Plan and Prepare
In the past, I have worked for school districts that have required me to travel either between buildings or even have assigned me to a cart for the entire school year. What does this mean? I did not have a permanent classroom to set up and store my lesson plans, music, instruments, etc. Therefore, I had to either carry everything with me which was impossible to do or I had to plan ahead for the next day. Sometimes I would be at three different elementary schools during the week and sometimes even two per day. I learned very fast how to get organized and plan my music instruction accordingly using various strategies I have learned along the way.
I knew I first had to come up with a system of organization for my lessons and activities. I did this by using binders to store my lesson plans and worksheets for the various units and content area. (refer to my other article Teacher Organization Tips-Storing Lesson Plans, Worksheets, and Activities for more information) This way here I could have them easily transported wherever I went and they would be ready to use. I would then check my schedule and plan out how I was going to adapt each lesson depending on the grade level to be taught. For example, one day I would be teaching a 3rd grade class, a Kindergarten class, then a 5th grade class and then I would have to travel to the next building. Being aware of my schedule ahead of time and having my plans set would be more time efficient and I could then begin to gather my materials specifically for those lessons instead of carrying them all at once.
Gathering Your Music Teaching Materials
The next step is to gather all of the materials you will need for the day (or for each class in my situation). If you are another type of specialized elementary classroom teacher, you may want to make a checklist of the music teaching tools and materials you use on a daily basis and always have them available as well as more lesson specific materials. Such items might include writing paper, construction paper, writing utensils, chalk/wipe-off markers, crayons/markers, glue, scissors, etc. This way you are prepared just in case you have class time leftover or want some flexibility in your music instruction.
The one “staple” I use while teaching Music on a cart is my CD player or laptop. I always have songs recorded so that if I don’t have access to live instruments, especially a piano or keyboard, I will have an accompaniment. A guitar is also a great Music resource that is relatively portable to use as an instrumental accompaniment when you are a traveling teacher. The other important supply on my cart is some small type of Music game. Whether it is Music Bingo, or it is a crossword worksheet or even a flashcard game, it is a great filler if you are waiting for a classroom teacher to return to their room or if your lesson ends short. I sometimes even bring my sticker box or treat bag for prizes and to reward great behavior and participation.
There are also smaller instruments that can be easy to transport that are very common to many music lesson ideas such as: maracas, egg shakers, rhythm sticks, jingle bells, triangles, finger cymbals, wood blocks and any other small percussive instruments.
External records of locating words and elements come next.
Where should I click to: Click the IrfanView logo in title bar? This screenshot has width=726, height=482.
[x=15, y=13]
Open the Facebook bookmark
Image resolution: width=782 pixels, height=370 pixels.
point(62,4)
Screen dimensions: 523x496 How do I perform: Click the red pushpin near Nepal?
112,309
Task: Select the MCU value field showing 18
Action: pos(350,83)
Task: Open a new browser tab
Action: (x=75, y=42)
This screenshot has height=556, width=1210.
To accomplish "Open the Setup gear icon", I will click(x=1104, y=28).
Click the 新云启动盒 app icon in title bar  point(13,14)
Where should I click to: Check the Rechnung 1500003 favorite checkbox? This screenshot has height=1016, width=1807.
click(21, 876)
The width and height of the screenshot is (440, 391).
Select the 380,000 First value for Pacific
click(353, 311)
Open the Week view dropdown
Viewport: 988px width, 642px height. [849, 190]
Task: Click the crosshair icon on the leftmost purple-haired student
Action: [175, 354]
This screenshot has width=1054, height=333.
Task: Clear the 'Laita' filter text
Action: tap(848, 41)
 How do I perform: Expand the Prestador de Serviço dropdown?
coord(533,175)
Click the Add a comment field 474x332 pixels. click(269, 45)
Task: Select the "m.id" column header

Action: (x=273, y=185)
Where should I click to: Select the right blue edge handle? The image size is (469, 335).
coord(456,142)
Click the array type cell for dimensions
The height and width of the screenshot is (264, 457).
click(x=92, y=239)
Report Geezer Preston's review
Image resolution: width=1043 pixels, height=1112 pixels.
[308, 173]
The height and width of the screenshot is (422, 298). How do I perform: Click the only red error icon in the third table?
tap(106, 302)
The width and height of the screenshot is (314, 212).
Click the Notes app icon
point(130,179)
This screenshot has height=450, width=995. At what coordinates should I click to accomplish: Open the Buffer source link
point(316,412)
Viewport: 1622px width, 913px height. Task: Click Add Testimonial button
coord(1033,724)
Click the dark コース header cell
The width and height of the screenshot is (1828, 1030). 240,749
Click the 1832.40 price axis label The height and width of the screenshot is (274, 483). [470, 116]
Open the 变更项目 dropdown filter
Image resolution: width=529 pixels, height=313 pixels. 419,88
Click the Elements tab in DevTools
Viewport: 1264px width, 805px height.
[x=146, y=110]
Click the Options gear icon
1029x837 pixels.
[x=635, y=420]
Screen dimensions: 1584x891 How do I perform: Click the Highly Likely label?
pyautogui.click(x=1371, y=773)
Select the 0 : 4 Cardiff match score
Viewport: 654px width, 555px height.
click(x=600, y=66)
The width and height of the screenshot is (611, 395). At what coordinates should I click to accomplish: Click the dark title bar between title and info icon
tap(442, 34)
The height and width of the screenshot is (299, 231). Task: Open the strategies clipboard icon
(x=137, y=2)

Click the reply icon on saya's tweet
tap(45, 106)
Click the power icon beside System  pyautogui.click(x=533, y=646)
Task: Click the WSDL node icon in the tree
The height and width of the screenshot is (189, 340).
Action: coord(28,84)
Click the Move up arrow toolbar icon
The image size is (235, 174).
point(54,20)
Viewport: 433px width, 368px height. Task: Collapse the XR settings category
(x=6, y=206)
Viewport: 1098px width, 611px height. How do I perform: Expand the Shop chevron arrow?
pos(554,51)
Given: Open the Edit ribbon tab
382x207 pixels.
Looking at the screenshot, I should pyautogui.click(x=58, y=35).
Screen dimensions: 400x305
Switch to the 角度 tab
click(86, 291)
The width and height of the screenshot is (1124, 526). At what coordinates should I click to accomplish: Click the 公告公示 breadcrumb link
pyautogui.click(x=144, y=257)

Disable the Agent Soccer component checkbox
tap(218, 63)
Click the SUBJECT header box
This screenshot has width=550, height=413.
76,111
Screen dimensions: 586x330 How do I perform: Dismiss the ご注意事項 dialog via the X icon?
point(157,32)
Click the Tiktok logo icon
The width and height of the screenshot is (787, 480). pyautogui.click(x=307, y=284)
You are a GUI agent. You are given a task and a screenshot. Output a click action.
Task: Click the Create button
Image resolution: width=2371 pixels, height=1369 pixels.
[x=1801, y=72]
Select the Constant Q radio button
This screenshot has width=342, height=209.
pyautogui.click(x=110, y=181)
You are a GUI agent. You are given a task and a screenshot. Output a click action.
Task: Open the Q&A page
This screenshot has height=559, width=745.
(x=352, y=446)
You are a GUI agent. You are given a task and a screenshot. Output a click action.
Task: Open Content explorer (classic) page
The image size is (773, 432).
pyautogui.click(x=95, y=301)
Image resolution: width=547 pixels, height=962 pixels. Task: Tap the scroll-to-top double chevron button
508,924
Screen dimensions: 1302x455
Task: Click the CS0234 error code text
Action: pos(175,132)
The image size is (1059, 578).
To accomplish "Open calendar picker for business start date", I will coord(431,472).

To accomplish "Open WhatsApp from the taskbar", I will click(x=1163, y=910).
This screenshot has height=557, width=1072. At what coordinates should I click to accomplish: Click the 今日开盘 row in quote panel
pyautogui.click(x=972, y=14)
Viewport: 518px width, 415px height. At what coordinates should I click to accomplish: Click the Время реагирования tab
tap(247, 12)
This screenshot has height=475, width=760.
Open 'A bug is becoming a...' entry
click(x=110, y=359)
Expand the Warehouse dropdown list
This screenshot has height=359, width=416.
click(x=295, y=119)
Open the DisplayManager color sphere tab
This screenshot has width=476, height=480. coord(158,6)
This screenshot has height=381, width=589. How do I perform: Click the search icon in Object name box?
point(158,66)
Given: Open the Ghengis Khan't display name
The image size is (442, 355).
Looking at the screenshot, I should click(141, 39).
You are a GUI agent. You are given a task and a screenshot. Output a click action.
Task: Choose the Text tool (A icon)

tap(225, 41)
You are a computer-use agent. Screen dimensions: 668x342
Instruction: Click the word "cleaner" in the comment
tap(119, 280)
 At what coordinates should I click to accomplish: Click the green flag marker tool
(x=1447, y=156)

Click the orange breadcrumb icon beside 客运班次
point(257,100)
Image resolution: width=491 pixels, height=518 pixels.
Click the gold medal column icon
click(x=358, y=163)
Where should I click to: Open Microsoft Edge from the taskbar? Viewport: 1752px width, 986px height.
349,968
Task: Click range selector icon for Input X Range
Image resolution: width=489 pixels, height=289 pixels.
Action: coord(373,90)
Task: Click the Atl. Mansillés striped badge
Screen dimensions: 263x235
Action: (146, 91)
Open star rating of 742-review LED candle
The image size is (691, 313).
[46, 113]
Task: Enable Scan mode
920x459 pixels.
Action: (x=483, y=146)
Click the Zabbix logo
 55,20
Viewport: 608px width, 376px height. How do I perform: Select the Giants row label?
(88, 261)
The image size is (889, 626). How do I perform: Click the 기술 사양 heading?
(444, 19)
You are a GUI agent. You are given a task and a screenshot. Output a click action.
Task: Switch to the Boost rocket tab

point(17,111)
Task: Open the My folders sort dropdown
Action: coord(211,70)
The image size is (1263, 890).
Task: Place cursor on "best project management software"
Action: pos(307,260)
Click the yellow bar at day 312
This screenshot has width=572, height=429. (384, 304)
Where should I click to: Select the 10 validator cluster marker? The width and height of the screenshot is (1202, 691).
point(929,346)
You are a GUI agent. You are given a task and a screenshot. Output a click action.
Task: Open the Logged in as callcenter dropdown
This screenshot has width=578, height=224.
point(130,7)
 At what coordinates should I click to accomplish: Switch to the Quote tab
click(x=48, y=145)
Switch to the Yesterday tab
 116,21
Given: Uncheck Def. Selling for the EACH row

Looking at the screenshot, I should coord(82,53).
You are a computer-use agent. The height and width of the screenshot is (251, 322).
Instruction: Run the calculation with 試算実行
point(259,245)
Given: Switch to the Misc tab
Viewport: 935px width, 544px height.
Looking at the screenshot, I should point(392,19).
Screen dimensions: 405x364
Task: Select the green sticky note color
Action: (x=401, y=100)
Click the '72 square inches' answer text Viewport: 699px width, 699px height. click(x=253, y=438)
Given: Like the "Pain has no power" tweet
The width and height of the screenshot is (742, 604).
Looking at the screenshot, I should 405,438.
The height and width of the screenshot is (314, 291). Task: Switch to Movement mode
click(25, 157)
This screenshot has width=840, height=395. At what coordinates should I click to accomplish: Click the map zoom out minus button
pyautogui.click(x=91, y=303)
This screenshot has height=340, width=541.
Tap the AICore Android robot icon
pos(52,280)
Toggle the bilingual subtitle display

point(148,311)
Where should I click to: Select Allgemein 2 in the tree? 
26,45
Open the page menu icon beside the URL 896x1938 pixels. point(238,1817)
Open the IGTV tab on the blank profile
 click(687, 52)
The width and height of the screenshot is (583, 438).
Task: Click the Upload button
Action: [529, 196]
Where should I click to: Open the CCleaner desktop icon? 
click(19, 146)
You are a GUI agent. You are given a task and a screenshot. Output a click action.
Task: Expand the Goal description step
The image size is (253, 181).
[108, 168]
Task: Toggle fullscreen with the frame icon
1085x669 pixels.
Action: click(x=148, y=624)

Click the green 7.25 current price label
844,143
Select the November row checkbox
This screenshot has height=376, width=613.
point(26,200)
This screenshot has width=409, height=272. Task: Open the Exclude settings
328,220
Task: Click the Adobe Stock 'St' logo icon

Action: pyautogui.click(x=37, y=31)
Orff instruments such as the xylophones, glockenspiels and even some kind of drums are more difficult to transport and you may want to ask a few students to help if necessary for a particular lesson.
As long as you have your plans organized, your music teaching tools by your side, and your materials set up, the battle is half over.
Adopting Classroom Rules and Classroom Management Skills
The next step you need to take as a traveling teacher is to somehow obtain good classroom control and management. I have found that students often times will take you more seriously and be more attentive if you teach within their comfort zone of their general classroom. Most times, the classroom teacher will have a set of rules established for both behavior and consequence and you can just adopt those rules to apply to your class as well. In addition, you can adopt any behavior management ideas or routines which will help you in accomplishing your teaching goals for each class.
For example, when I was teaching 4th grade Music on a cart, the 4th grade teachers all used a ticket system to reward positive behavior and participation. The students’ desks were arranged in groups of 4 and each group was to work together and to either complete a task or have excellent behavior and they would be able to put their names on a ticket to go into the class jar. At the end of the week the teacher would pull out a few tickets for students to win prizes or for that group to get extra free time, an extra snack at snack time, etc. I then adopted this system as well and I hardly ever had discipline problems.
Just because you are not in your comfort zone, does not mean that you cannot take complete charge of your students and your teaching environment. Their classroom becomes your classroom so to speak.
In order to be a successful traveling teacher all you need is a little extra preparation time, good organization skills, a few good music teaching tools by your side, and well…a keen sense of creativity and flexibility. Good luck!